*What to produce*:
Can you copy every line of the listing below, changing no character?

*Data rows*:
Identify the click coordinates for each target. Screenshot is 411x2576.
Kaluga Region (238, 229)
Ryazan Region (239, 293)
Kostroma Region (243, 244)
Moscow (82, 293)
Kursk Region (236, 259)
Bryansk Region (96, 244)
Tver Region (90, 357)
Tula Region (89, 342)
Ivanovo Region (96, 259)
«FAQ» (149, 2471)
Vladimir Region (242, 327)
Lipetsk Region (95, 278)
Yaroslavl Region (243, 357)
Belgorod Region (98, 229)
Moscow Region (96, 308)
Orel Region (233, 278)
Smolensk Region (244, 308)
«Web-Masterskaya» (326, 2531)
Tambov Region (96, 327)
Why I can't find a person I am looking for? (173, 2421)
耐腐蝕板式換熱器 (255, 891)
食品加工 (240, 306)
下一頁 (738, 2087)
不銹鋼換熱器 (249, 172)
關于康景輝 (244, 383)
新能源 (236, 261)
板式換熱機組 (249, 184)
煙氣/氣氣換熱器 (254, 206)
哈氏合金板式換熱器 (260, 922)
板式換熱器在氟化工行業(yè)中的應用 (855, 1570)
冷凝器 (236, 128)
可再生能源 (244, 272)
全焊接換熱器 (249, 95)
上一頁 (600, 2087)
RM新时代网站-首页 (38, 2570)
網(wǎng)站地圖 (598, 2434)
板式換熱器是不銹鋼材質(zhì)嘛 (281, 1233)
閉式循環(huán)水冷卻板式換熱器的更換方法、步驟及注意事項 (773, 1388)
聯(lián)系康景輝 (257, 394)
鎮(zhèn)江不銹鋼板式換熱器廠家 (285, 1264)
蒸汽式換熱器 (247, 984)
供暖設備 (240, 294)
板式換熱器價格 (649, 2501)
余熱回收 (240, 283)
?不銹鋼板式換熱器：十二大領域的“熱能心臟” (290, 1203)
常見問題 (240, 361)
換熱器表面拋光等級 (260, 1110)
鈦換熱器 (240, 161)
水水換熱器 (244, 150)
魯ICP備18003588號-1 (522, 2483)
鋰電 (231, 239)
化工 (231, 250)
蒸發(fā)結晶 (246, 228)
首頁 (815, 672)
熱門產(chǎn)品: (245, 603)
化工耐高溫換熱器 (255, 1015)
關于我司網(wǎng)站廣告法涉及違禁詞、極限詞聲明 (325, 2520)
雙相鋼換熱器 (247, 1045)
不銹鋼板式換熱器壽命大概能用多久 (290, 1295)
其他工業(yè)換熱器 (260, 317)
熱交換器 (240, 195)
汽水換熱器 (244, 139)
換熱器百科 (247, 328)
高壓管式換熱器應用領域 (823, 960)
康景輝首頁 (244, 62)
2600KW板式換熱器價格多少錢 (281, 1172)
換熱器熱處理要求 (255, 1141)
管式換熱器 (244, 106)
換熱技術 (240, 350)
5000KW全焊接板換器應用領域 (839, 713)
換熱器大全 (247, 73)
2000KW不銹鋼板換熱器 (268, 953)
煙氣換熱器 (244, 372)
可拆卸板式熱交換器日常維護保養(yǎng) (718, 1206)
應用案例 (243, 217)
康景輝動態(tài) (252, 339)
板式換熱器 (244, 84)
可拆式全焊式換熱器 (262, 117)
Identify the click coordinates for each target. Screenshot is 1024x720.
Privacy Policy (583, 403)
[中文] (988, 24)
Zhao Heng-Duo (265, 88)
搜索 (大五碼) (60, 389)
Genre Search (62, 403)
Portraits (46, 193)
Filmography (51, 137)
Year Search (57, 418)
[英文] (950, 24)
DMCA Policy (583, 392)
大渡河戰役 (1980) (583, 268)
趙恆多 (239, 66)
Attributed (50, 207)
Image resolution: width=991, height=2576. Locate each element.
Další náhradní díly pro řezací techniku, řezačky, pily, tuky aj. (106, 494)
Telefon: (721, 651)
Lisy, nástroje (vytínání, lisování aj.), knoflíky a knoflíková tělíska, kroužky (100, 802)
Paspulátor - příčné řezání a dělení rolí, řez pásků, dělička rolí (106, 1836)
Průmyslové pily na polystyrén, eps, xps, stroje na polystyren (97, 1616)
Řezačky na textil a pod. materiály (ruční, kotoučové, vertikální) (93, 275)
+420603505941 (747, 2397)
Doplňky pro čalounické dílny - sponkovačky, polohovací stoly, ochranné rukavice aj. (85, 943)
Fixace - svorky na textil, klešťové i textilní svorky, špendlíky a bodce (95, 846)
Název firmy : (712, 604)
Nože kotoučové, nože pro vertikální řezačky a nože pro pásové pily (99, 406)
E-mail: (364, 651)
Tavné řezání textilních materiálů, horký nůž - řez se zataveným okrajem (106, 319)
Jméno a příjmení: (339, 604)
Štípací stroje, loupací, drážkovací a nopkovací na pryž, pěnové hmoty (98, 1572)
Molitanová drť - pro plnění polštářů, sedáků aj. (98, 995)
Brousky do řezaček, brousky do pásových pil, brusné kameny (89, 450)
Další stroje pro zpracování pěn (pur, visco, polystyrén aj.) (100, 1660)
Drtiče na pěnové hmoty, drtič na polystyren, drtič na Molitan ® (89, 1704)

*Exercise answer*:
Identify the click coordinates for each target. Screenshot is 411x2576.
Kaluga Region (238, 229)
Ryazan Region (239, 293)
Kostroma Region (243, 244)
Moscow (82, 293)
Kursk Region (236, 259)
Bryansk Region (96, 244)
Tver Region (90, 357)
Tula Region (89, 342)
Ivanovo Region (96, 259)
«FAQ» (149, 2471)
Vladimir Region (242, 327)
Lipetsk Region (95, 278)
Yaroslavl Region (243, 357)
Belgorod Region (98, 229)
Moscow Region (96, 308)
Orel Region (233, 278)
Smolensk Region (244, 308)
«Web-Masterskaya» (326, 2531)
Tambov Region (96, 327)
Why I can't find a person I am looking for? (173, 2421)
耐腐蝕板式換熱器 (255, 891)
食品加工 (240, 306)
下一頁 (738, 2087)
不銹鋼換熱器 (249, 172)
關于康景輝 (244, 383)
新能源 (236, 261)
板式換熱機組 (249, 184)
煙氣/氣氣換熱器 (254, 206)
哈氏合金板式換熱器 (260, 922)
板式換熱器在氟化工行業(yè)中的應用 (855, 1570)
冷凝器 (236, 128)
可再生能源 (244, 272)
全焊接換熱器 (249, 95)
上一頁 (600, 2087)
RM新时代网站-首页 (38, 2570)
網(wǎng)站地圖 (598, 2434)
板式換熱器是不銹鋼材質(zhì)嘛 (281, 1233)
閉式循環(huán)水冷卻板式換熱器的更換方法、步驟及注意事項 (773, 1388)
聯(lián)系康景輝 (257, 394)
鎮(zhèn)江不銹鋼板式換熱器廠家 (285, 1264)
蒸汽式換熱器 (247, 984)
供暖設備 (240, 294)
板式換熱器價格 (649, 2501)
余熱回收 (240, 283)
?不銹鋼板式換熱器：十二大領域的“熱能心臟” (290, 1203)
常見問題 (240, 361)
換熱器表面拋光等級 (260, 1110)
鈦換熱器 (240, 161)
水水換熱器 (244, 150)
魯ICP備18003588號-1 (522, 2483)
鋰電 (231, 239)
化工 (231, 250)
蒸發(fā)結晶 (246, 228)
首頁 (815, 672)
熱門產(chǎn)品: (245, 603)
化工耐高溫換熱器 (255, 1015)
關于我司網(wǎng)站廣告法涉及違禁詞、極限詞聲明 (325, 2520)
雙相鋼換熱器 (247, 1045)
不銹鋼板式換熱器壽命大概能用多久 (290, 1295)
其他工業(yè)換熱器 (260, 317)
熱交換器 (240, 195)
汽水換熱器 (244, 139)
換熱器百科 (247, 328)
高壓管式換熱器應用領域 (823, 960)
康景輝首頁 (244, 62)
2600KW板式換熱器價格多少錢 (281, 1172)
換熱器熱處理要求 (255, 1141)
管式換熱器 (244, 106)
換熱技術 (240, 350)
5000KW全焊接板換器應用領域 (839, 713)
換熱器大全 (247, 73)
2000KW不銹鋼板換熱器 (268, 953)
煙氣換熱器 (244, 372)
可拆卸板式熱交換器日常維護保養(yǎng) (718, 1206)
應用案例 (243, 217)
康景輝動態(tài) (252, 339)
板式換熱器 (244, 84)
可拆式全焊式換熱器 (262, 117)
Identify the click coordinates for each target. Screenshot is 1024x720.
Privacy Policy (583, 403)
[中文] (988, 24)
Zhao Heng-Duo (265, 88)
搜索 (大五碼) (60, 389)
Genre Search (62, 403)
Portraits (46, 193)
Filmography (51, 137)
Year Search (57, 418)
[英文] (950, 24)
DMCA Policy (583, 392)
大渡河戰役 (1980) (583, 268)
趙恆多 (239, 66)
Attributed (50, 207)
Image resolution: width=991, height=2576. Locate each element.
Další náhradní díly pro řezací techniku, řezačky, pily, tuky aj. (106, 494)
Telefon: (721, 651)
Lisy, nástroje (vytínání, lisování aj.), knoflíky a knoflíková tělíska, kroužky (100, 802)
Paspulátor - příčné řezání a dělení rolí, řez pásků, dělička rolí (106, 1836)
Průmyslové pily na polystyrén, eps, xps, stroje na polystyren (97, 1616)
Řezačky na textil a pod. materiály (ruční, kotoučové, vertikální) (93, 275)
+420603505941 (747, 2397)
Doplňky pro čalounické dílny - sponkovačky, polohovací stoly, ochranné rukavice aj. (85, 943)
Fixace - svorky na textil, klešťové i textilní svorky, špendlíky a bodce (95, 846)
Název firmy : (712, 604)
Nože kotoučové, nože pro vertikální řezačky a nože pro pásové pily (99, 406)
E-mail: (364, 651)
Tavné řezání textilních materiálů, horký nůž - řez se zataveným okrajem (106, 319)
Jméno a příjmení: (339, 604)
Štípací stroje, loupací, drážkovací a nopkovací na pryž, pěnové hmoty (98, 1572)
Molitanová drť - pro plnění polštářů, sedáků aj. (98, 995)
Brousky do řezaček, brousky do pásových pil, brusné kameny (89, 450)
Další stroje pro zpracování pěn (pur, visco, polystyrén aj.) (100, 1660)
Drtiče na pěnové hmoty, drtič na polystyren, drtič na Molitan ® (89, 1704)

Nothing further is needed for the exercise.